(Records from a data collection)
• • • • • • •

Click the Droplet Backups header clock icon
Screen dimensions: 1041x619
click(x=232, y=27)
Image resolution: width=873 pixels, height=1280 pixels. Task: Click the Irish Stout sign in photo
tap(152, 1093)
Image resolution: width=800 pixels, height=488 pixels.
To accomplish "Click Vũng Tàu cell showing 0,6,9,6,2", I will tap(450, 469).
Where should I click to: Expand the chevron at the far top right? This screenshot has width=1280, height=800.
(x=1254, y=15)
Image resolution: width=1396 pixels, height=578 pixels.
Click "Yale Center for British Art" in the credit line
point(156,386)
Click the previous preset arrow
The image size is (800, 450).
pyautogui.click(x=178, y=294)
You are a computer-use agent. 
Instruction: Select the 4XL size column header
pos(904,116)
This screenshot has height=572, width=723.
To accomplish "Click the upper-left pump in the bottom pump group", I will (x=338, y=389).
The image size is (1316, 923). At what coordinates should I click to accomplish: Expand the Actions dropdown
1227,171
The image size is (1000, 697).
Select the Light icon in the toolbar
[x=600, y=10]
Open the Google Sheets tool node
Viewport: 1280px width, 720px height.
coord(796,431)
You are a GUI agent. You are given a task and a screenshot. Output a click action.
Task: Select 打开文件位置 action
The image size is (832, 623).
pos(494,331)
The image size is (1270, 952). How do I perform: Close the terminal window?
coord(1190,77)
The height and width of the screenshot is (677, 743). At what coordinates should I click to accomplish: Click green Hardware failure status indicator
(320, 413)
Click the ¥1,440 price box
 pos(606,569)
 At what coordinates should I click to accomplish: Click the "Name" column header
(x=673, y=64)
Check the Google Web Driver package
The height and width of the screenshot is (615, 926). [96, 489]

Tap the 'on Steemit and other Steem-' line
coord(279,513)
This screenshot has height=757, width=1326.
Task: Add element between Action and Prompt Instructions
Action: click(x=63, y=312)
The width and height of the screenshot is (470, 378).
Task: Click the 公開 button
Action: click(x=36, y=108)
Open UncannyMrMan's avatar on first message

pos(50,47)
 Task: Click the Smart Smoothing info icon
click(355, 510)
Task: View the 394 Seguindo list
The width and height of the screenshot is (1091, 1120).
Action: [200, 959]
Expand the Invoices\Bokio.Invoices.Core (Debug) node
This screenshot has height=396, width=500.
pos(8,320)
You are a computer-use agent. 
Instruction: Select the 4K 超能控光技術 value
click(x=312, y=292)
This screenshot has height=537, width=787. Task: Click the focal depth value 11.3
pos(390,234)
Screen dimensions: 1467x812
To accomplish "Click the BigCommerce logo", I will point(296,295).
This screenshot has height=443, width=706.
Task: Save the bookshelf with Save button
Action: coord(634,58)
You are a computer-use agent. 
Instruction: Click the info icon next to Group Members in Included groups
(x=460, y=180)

• • • • • • •

== Task statement ==
Every entry above should be transcribed exactly and in full.

== Solution for this task ==
Click the Droplet Backups header clock icon
Screen dimensions: 1041x619
click(x=232, y=27)
Image resolution: width=873 pixels, height=1280 pixels. Task: Click the Irish Stout sign in photo
tap(152, 1093)
Image resolution: width=800 pixels, height=488 pixels.
To accomplish "Click Vũng Tàu cell showing 0,6,9,6,2", I will tap(450, 469).
Where should I click to: Expand the chevron at the far top right? This screenshot has width=1280, height=800.
(x=1254, y=15)
Image resolution: width=1396 pixels, height=578 pixels.
Click "Yale Center for British Art" in the credit line
point(156,386)
Click the previous preset arrow
The image size is (800, 450).
pyautogui.click(x=178, y=294)
You are a computer-use agent. 
Instruction: Select the 4XL size column header
pos(904,116)
This screenshot has height=572, width=723.
To accomplish "Click the upper-left pump in the bottom pump group", I will (x=338, y=389).
The image size is (1316, 923). At what coordinates should I click to accomplish: Expand the Actions dropdown
1227,171
The image size is (1000, 697).
Select the Light icon in the toolbar
[x=600, y=10]
Open the Google Sheets tool node
Viewport: 1280px width, 720px height.
coord(796,431)
You are a GUI agent. You are given a task and a screenshot. Output a click action.
Task: Select 打开文件位置 action
The image size is (832, 623).
pos(494,331)
The image size is (1270, 952). How do I perform: Close the terminal window?
coord(1190,77)
The height and width of the screenshot is (677, 743). At what coordinates should I click to accomplish: Click green Hardware failure status indicator
(320, 413)
Click the ¥1,440 price box
 pos(606,569)
 At what coordinates should I click to accomplish: Click the "Name" column header
(x=673, y=64)
Check the Google Web Driver package
The height and width of the screenshot is (615, 926). [96, 489]

Tap the 'on Steemit and other Steem-' line
coord(279,513)
This screenshot has height=757, width=1326.
Task: Add element between Action and Prompt Instructions
Action: click(x=63, y=312)
The width and height of the screenshot is (470, 378).
Task: Click the 公開 button
Action: click(x=36, y=108)
Open UncannyMrMan's avatar on first message

pos(50,47)
 Task: Click the Smart Smoothing info icon
click(355, 510)
Task: View the 394 Seguindo list
The width and height of the screenshot is (1091, 1120).
Action: [200, 959]
Expand the Invoices\Bokio.Invoices.Core (Debug) node
This screenshot has height=396, width=500.
pos(8,320)
You are a computer-use agent. 
Instruction: Select the 4K 超能控光技術 value
click(x=312, y=292)
This screenshot has height=537, width=787. Task: Click the focal depth value 11.3
pos(390,234)
Screen dimensions: 1467x812
To accomplish "Click the BigCommerce logo", I will point(296,295).
This screenshot has height=443, width=706.
Task: Save the bookshelf with Save button
Action: coord(634,58)
You are a computer-use agent. 
Instruction: Click the info icon next to Group Members in Included groups
(x=460, y=180)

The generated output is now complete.